The end of theory?
This is a transcript of a 3-minute thesis I gave on this paper about Big Data in biology in 2018.
Modern Science is moving faster than ever. We are now in an information age, and the sheer quantity of measurements is making Big Data bigger all the time. This explosion in data offers a tantalising new way to conduct science; away from a hypothesis driven, to a data driven approach.
A famous historian once declared the fall of the Berlin Wall to be the end of history. Similarly, scientists in some circles are claiming the Big Data regime heralds the end of theory. With Big Data, so the story goes, if we can find the right correlations between certain “measurables”, we need not bother finding the underlying laws which give rise to these correlations. The authors of my paper argue that this is misguided, and serves only to slow progress in biology. Instead, they suggest a different approach.
There is a difference between fact and concept: * Facts are the “what” – the data we are now gleaning at an unprecedented rate * Concepts are the “how” – they tell us about links between facts, as well as suggesting new areas and experiments to look for them Conceptual frameworks provide the context in which we view the facts. Adrift in a sea of Big Data, we need conceptual frameworks to guide us, to direct us onwards.
In science, often it is the change of conceptual framework which leads to breakthroughs. Consider Schrödinger’s proposal in What is Life: that an “aperiodic crystal” contains genetic information in the form of covalent bonds. It was this conceptual framework that inspired Watson, Crick & Franklin to propose the double helix structure of DNA, founding the field of molecular biology along the way.
Science is not merely an accumulation of facts about the world, but a process, whereby we make conjectures (or hypotheses) about how we think the world might be, before testing those guesses with experiment.
And the most precise theoretical framework for formulating predictions that we know of is mathematics. By mathematising our hypotheses, we gain at least two benefits: * We provide a quantitative prediction against which we can test our theory, by experiment * Maths also sharpens our thinking by forcing us to formally state all thoughts and assumptions Mathematical theory in biology has revealed the similarity in seemingly disparate concepts (for example, the broad applicability of the Boltzmann distribution), and can illuminate trends in the data.

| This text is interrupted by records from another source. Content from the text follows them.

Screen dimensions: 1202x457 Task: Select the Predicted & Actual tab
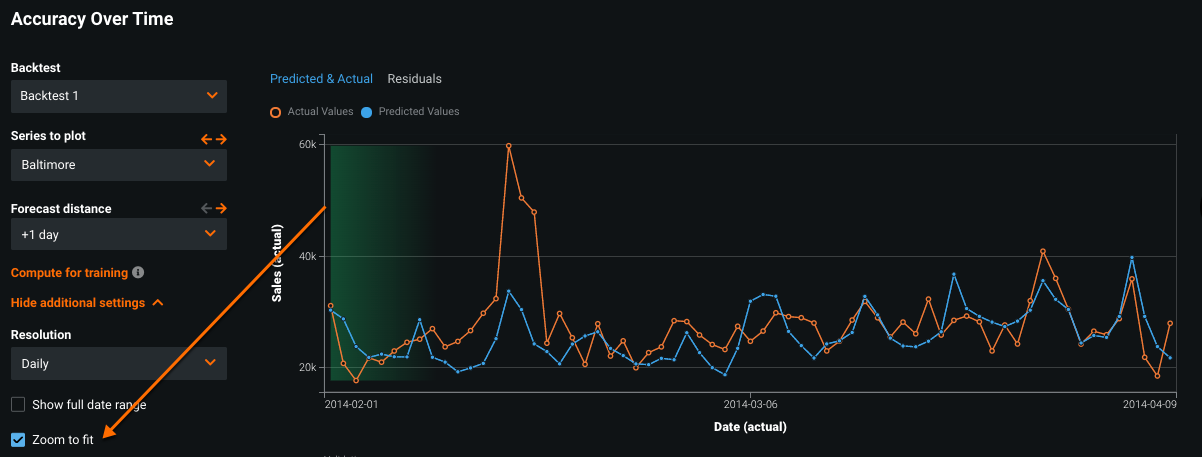coord(321,79)
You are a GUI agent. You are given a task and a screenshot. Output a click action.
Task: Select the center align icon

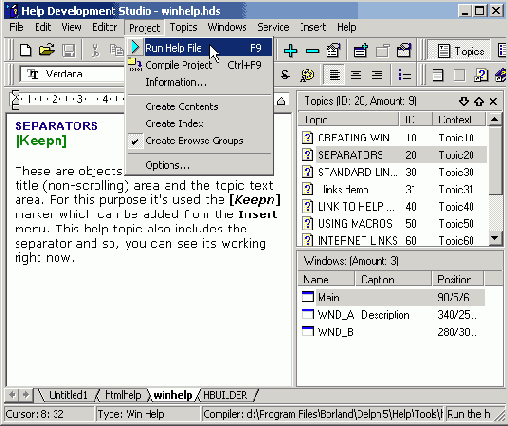[356, 75]
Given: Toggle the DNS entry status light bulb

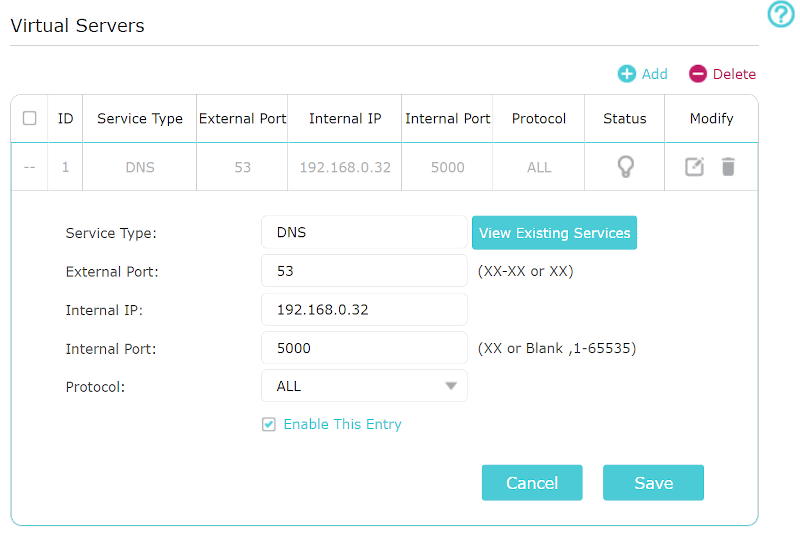Looking at the screenshot, I should 625,167.
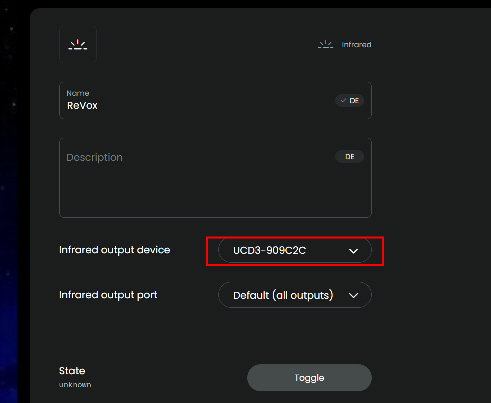Select the DE language badge in Name field
This screenshot has height=403, width=491.
[x=350, y=100]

It is responsible for many of the biological breakthroughs in recent years, so with the advent of Big Data, we should not cast theory aside, but rather help us navigate through all of this new information.
Plus, without mathematical theory in biology, we wouldn’t have this class (!).
Naysayers may object by saying: “Biology has made a lot of progress in the past without excessive mathematisation. Why go through all the effort?”
To that, I’ll answer with a quote from Von Neumann: “If people do not believe maths is simple, it is only because they do not realise how complicated life is.”
Life is the most complicated thing there is, but mathematical theories can help us break down and understand it, revealing insights that might otherwise remain hidden.